Po takim ciosie zeszli ze sceny, choć było jasne, że na tym nie może się skończyć. “Dance On Glass” i “Belief” wprost przejechały przez ludzi. Obok mnie stało dwóch zawodników w bardzo średnim wieku. Po oczach było widać, że w dawnych czasach, gdy jeszcze mieli włosy, gotycki rynsztunek i fryzura nie były im obce. Przez cały set wymieniali porozumiewawcze spojrzenia wyrażające aprobatę dla danego punktu programu. Gdy przyszedł czas na drugi ze wspomnianych kawałków, w ich spojrzeniach pod lekko zaparowanymi okularami można było zobaczyć bezbrzeżną radość. Sam również dałem się ponieść i dlatego nie pamiętam, co zagrali zaraz potem. Jeszcze tylko samodzielnie wykonane przez Wayne’a “Love Me To Death” (ten numer w wersji kameralnej ma swój niezaprzeczalny urok), owacyjnie przyjęte “Tower of Strength“, sprzęgające i spogłosowane “You’ll Never Walk Alone” (ach, ta miłość lidera do Liverpoolu) i dwie godziny zleciały jak dwie minuty.
Nie potrafię powiedzieć, którym z kolei bębniarzem w składzie The Mission jest Alex Baum. Ważne, że wywiązuje się ze swojego zadania wbijania solidnych groove’ów i ekonomicznych przejść w sposób wzorowy. Finezja w prostocie. Ponieważ czytacie ten tekst na portalu perkusyjnym, wspomnę o świetnie brzmiących bębnach Natal (zwłaszcza o werblu 14″ x 7″ z kutego mosiądzu) oraz blachach Amedia, które doskonale się sprawdziły w kontekście brzmienia zespołu. Więcej szczegółów znajdziecie, gdy opublikujemy drum kit tour.

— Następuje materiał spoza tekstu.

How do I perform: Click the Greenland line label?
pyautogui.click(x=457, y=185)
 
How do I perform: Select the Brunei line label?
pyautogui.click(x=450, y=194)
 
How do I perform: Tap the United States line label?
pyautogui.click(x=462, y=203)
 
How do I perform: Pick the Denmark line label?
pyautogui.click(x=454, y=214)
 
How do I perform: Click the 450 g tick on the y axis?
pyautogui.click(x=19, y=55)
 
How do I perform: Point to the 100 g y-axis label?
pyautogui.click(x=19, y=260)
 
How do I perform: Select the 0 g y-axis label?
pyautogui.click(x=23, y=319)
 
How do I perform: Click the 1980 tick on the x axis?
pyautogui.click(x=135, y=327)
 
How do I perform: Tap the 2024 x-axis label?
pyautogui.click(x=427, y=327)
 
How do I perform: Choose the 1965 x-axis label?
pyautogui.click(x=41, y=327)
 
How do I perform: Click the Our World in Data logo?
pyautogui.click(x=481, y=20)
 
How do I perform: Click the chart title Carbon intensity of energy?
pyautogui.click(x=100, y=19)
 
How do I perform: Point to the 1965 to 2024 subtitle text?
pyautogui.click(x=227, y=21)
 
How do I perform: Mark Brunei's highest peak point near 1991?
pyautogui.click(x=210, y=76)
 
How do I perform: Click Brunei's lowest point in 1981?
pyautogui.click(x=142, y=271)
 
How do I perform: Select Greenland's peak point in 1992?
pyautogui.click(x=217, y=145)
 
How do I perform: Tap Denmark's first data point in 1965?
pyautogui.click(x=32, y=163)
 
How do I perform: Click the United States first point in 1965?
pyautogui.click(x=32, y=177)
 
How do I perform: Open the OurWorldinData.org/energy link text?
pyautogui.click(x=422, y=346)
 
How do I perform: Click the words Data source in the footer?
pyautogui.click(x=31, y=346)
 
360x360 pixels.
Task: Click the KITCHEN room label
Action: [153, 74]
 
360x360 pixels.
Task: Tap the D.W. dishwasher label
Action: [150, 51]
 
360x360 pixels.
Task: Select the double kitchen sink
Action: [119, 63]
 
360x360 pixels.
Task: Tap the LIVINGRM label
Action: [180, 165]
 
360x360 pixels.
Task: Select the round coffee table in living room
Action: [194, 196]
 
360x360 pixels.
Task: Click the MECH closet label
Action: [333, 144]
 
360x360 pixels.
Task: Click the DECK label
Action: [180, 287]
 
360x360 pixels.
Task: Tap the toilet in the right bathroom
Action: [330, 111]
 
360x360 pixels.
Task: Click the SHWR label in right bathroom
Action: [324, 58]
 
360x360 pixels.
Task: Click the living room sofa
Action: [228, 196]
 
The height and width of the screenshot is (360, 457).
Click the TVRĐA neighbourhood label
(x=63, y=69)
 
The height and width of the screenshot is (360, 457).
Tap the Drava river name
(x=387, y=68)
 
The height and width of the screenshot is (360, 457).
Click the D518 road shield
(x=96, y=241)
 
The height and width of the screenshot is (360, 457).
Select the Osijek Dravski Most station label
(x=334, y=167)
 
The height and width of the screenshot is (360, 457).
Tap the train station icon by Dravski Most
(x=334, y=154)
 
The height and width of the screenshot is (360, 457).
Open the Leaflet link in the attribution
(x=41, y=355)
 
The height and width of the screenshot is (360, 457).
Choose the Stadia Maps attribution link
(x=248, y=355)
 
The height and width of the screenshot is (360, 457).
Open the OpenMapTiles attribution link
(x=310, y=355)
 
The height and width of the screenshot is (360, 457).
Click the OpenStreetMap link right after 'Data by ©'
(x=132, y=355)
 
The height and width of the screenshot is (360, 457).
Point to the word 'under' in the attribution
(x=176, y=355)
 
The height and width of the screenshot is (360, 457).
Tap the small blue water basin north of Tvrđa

The Mission wiedzą, jak rozgrzać publikę i potrafią to robić. Piszę to bez żadnego asekuracyjnego “wciąż” lub “jak na panów w tym wieku”. Ci goście po prostu mają w sobie tę energię i moc, żeby dać do pieca i to robią. Kropka. Kto jeszcze nie był – ten sporo stracił. Łapcie bilety na ostatnie koncerty tej trasy, bo nie wiadomo, kiedy znów objadą Europę.
Jako support wystąpiła Baśnia, czyli Barbara Lipińska z zespołem. Zagrali świetny, atmosferyczny i, co ważne dla zespołu, ciepło przyjęty set z muzyką opartą na pogłosach i różnego typu efektach oraz ciekawych liniach wokalnych. Fani klasycznego repertuaru z wytwórni 4AD będą zachwyceni. Mnie się podobało.